→ **ACTIVITY**
In the material below, the lines between the one holding "Where should I" and the one holding "How do I perform: Click", inclusive, are to be set down word for word. Pictures stay out.
### INFORMATION
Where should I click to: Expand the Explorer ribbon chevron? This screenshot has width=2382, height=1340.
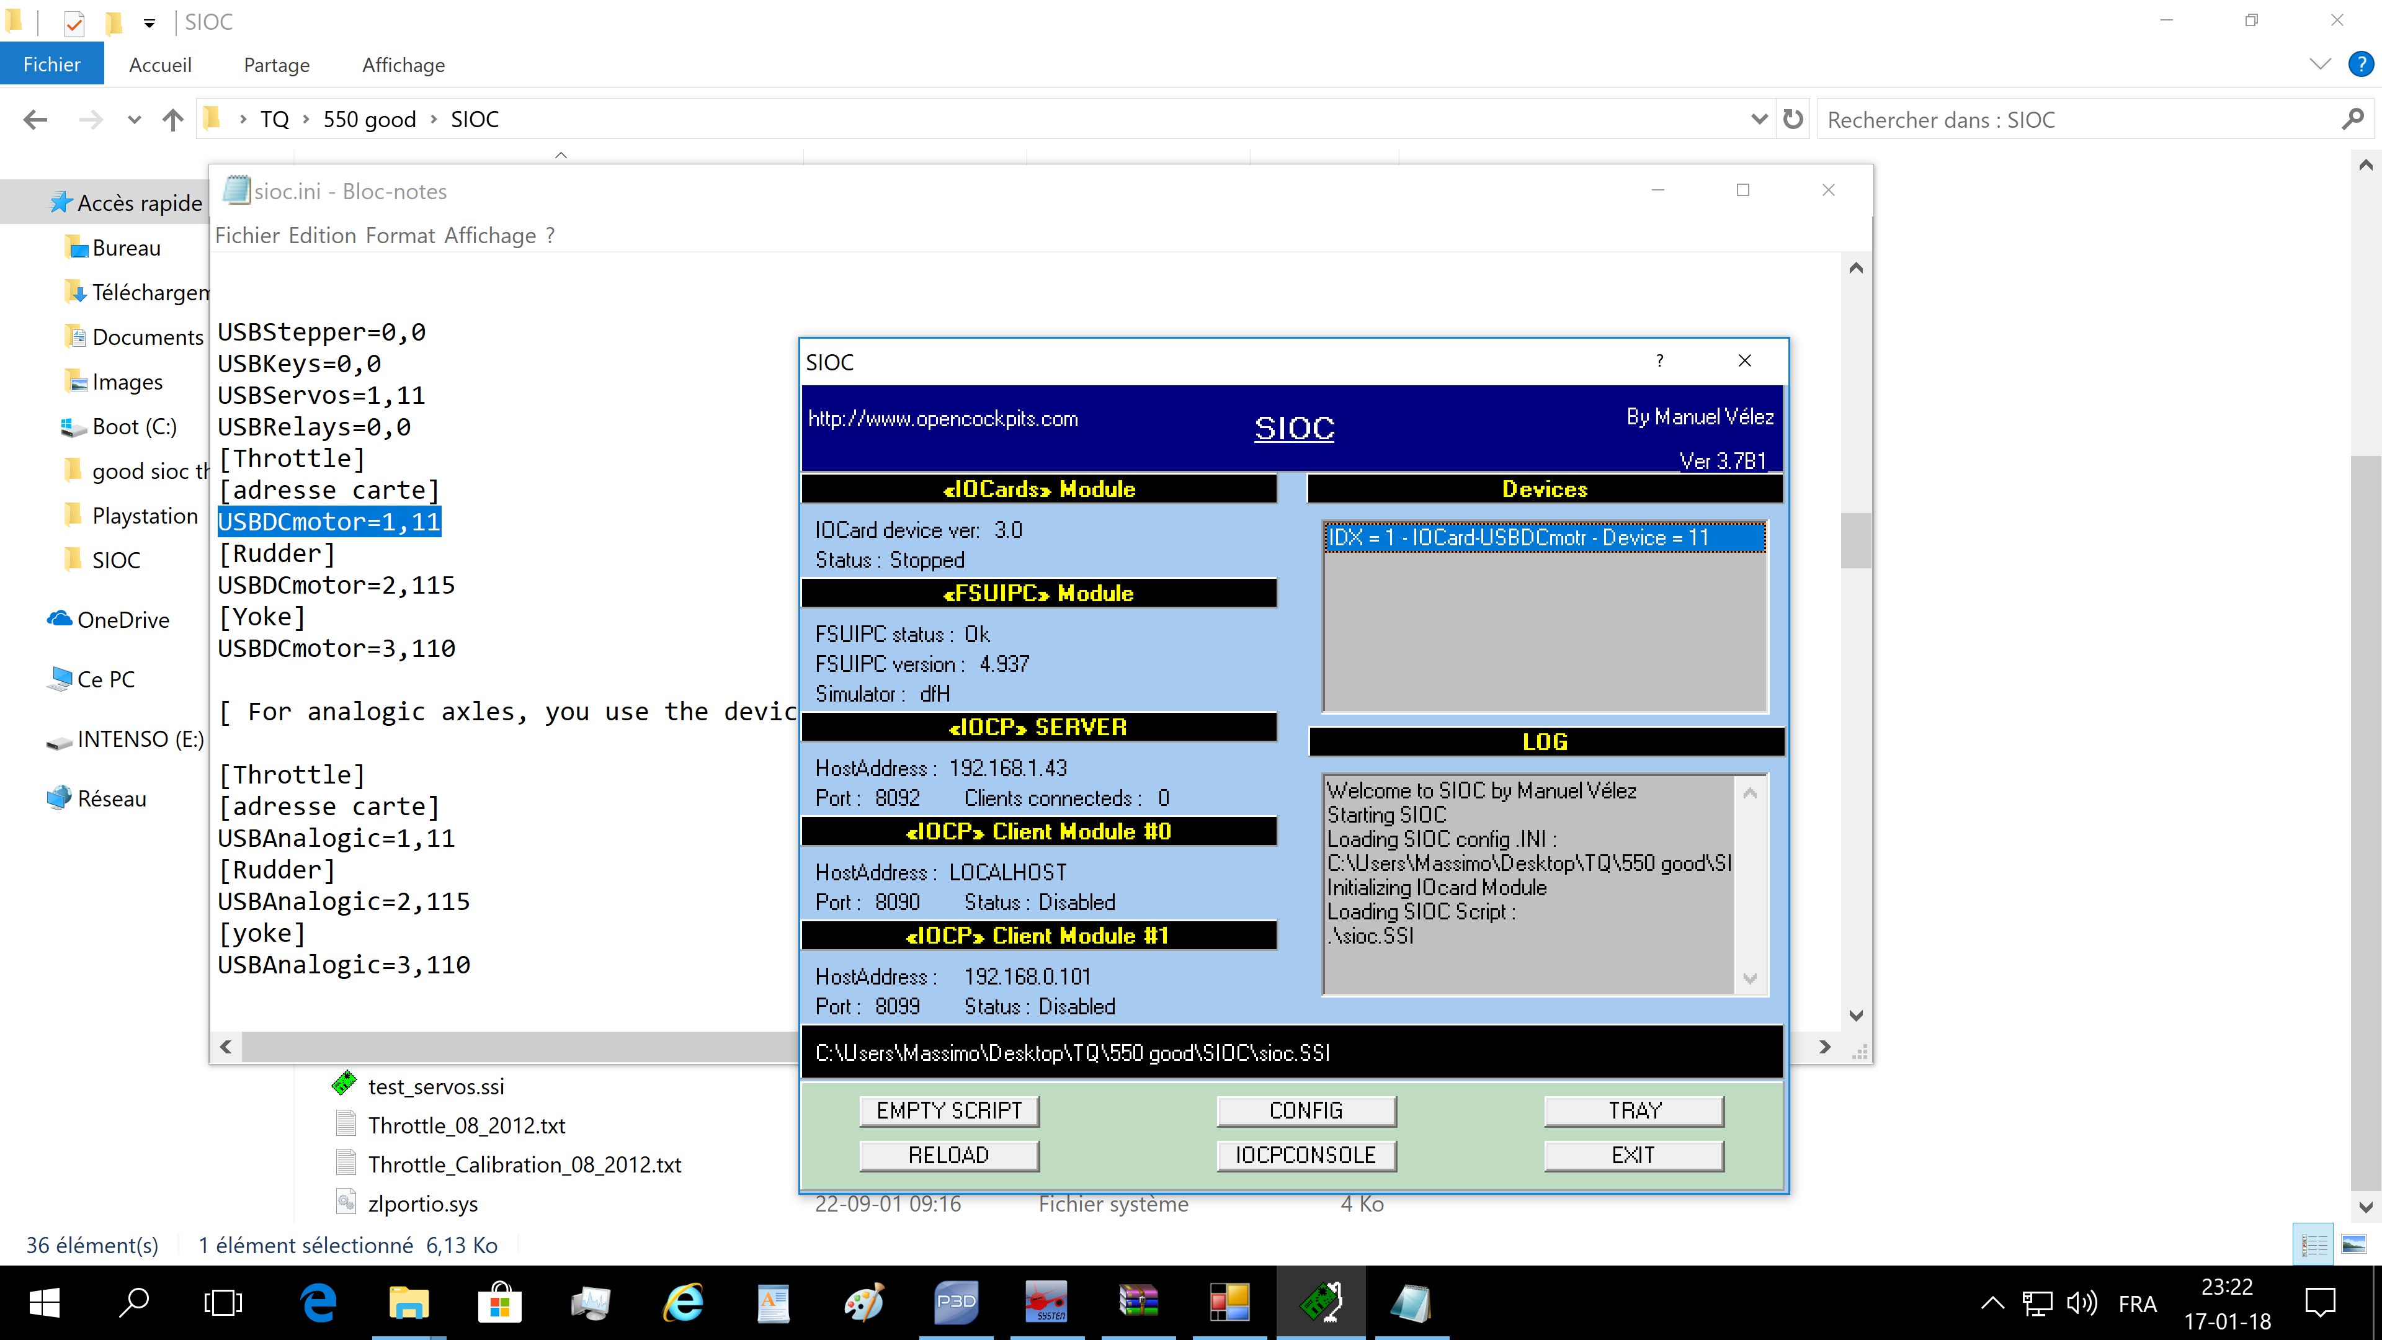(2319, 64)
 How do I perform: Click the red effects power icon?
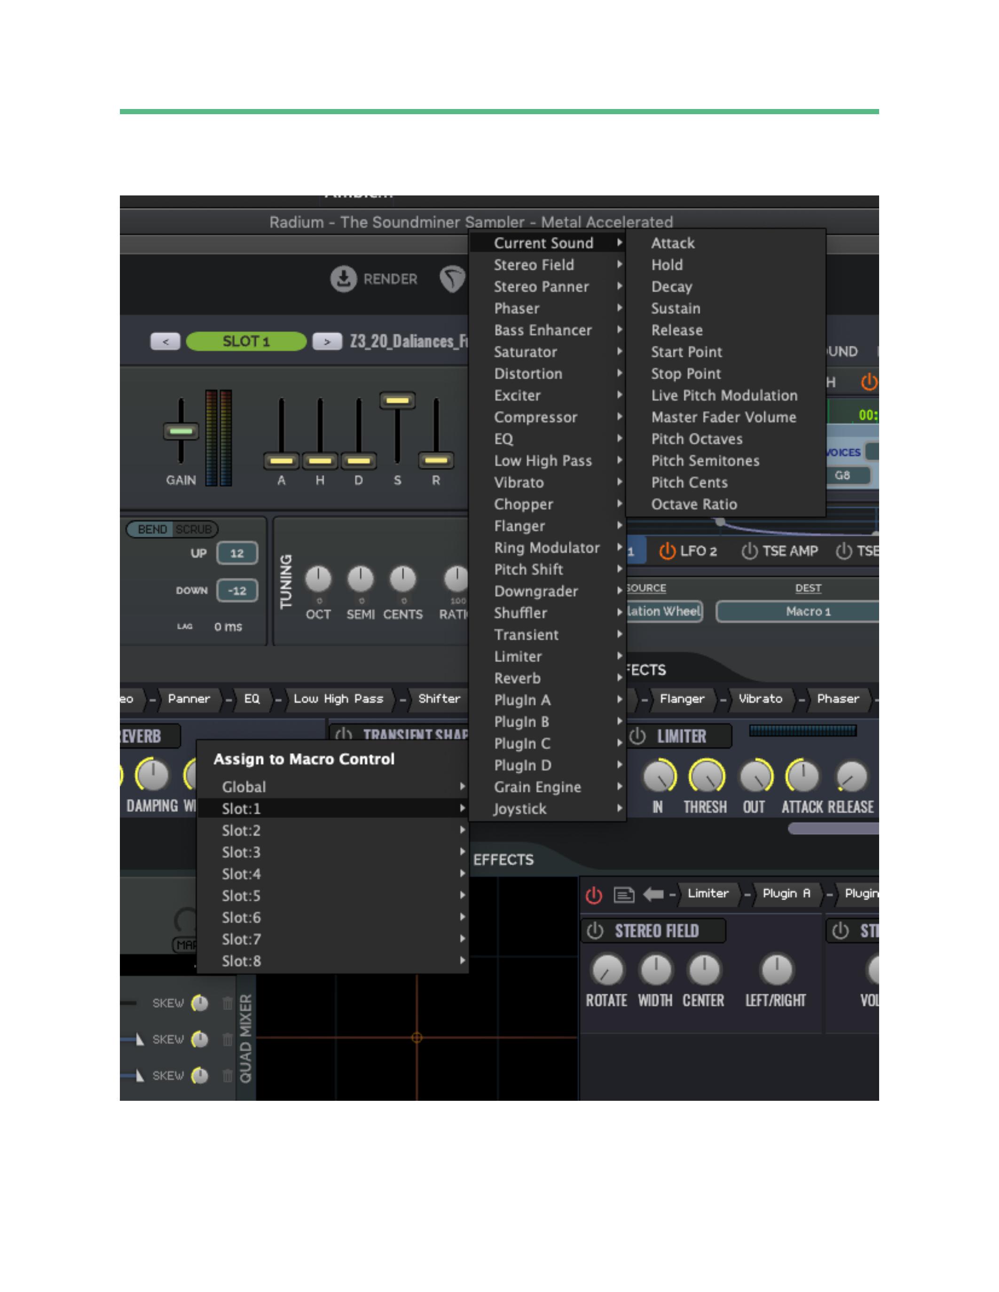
######
### INFORMATION
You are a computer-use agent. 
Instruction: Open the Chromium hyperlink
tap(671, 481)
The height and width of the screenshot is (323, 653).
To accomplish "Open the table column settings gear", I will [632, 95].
######
→ **YOUR SOLUTION**
Where should I click to: Expand the Explorer ribbon chevron? This screenshot has width=2382, height=1340.
(2319, 64)
 How do I perform: Click the red effects power icon?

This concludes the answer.